Start of Listing

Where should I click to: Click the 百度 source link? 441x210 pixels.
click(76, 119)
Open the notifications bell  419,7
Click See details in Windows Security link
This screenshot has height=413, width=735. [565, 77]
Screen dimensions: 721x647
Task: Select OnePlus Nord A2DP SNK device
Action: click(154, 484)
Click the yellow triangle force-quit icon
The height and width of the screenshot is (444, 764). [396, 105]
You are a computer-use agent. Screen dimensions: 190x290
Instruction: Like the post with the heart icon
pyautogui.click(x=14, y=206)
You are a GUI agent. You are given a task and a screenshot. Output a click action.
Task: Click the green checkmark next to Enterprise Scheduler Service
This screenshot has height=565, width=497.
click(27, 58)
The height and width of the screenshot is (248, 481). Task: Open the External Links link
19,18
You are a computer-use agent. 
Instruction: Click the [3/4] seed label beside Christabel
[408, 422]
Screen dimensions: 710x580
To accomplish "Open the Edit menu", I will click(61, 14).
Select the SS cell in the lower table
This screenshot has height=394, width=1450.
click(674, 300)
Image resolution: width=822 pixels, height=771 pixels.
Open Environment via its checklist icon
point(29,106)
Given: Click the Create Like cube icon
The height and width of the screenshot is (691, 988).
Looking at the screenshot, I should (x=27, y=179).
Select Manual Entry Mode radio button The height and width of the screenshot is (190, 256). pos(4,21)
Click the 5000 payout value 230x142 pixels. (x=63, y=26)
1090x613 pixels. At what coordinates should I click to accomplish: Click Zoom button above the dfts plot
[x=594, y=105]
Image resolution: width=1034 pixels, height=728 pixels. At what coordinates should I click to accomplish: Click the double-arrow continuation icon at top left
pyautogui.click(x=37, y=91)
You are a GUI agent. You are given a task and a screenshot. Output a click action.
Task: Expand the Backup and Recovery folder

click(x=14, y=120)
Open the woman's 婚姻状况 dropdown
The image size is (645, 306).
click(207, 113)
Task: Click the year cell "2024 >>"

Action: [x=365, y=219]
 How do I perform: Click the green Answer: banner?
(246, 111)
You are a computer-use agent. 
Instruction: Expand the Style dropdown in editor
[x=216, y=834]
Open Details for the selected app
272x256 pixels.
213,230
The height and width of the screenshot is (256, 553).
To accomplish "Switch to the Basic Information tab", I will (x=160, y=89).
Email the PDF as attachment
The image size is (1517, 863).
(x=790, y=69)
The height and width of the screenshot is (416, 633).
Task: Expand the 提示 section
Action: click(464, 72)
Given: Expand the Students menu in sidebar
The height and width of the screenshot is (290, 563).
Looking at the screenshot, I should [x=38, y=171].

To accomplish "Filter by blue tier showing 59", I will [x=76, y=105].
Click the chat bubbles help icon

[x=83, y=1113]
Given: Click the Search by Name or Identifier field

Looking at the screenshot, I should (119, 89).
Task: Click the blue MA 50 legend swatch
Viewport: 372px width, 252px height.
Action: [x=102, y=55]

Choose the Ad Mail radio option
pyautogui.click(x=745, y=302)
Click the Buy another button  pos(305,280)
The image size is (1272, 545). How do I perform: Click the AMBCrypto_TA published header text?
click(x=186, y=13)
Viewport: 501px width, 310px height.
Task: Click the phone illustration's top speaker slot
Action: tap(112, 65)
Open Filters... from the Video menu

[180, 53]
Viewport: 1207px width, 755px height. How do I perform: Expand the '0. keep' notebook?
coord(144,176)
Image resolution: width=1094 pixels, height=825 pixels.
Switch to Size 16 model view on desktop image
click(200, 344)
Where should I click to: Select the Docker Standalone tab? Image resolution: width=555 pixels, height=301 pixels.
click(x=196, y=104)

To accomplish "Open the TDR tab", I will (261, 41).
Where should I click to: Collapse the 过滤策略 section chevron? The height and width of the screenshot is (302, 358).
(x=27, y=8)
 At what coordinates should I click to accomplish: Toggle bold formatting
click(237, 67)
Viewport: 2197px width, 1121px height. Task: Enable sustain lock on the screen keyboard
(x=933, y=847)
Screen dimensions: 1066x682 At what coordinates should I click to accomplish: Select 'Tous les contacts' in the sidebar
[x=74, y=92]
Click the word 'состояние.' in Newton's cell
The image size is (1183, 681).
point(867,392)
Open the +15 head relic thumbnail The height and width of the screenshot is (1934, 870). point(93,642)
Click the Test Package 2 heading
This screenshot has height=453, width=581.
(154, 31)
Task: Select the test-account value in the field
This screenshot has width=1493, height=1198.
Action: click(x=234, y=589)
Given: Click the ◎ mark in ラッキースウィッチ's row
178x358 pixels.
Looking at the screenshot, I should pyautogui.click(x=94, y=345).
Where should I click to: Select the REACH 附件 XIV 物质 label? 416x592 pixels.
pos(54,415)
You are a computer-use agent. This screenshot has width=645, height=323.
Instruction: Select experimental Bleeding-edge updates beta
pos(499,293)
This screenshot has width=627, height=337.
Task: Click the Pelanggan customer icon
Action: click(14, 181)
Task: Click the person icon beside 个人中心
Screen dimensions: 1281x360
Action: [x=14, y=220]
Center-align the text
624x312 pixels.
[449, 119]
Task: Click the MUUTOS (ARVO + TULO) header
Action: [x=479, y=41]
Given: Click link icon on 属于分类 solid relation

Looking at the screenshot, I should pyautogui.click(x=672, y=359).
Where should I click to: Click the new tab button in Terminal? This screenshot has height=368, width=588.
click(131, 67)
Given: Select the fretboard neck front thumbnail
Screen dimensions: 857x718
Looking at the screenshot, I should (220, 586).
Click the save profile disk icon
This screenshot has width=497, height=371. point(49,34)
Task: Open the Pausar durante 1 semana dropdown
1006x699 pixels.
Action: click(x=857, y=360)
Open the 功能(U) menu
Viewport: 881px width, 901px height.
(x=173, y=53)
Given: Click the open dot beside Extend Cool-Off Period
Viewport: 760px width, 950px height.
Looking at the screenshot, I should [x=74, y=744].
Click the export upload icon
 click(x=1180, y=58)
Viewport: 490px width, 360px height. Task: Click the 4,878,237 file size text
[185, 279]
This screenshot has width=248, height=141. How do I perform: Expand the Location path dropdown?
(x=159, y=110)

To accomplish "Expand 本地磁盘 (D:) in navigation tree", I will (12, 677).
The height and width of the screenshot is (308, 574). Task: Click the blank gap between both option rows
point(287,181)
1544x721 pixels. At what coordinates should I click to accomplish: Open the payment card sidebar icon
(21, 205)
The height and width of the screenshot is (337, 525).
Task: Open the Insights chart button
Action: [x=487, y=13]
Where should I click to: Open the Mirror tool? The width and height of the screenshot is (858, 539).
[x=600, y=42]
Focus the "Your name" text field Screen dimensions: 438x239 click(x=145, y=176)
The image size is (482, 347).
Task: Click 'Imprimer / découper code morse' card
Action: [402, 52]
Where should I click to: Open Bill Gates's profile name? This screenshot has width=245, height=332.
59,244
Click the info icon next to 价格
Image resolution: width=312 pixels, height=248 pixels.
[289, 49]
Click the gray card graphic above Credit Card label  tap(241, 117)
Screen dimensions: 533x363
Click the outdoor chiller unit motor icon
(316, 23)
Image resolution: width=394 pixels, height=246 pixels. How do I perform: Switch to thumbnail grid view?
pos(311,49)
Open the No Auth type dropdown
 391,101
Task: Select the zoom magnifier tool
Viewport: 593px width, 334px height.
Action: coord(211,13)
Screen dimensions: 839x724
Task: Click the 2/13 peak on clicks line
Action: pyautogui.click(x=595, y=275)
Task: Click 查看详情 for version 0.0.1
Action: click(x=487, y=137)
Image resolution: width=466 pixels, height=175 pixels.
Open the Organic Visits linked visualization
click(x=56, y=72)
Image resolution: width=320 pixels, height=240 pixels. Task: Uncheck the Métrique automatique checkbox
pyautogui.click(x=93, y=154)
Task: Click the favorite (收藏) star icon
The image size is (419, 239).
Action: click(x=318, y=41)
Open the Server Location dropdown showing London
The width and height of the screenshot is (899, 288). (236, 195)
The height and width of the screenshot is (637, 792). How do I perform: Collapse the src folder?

End of Listing

Copy out, word for word, everything in the records from the line containing "Given: Select the" down to the line containing "This screenshot has width=497, height=371.", with both of those lines included.

Given: Select the fretboard neck front thumbnail
Screen dimensions: 857x718
Looking at the screenshot, I should (220, 586).
Click the save profile disk icon
This screenshot has width=497, height=371. point(49,34)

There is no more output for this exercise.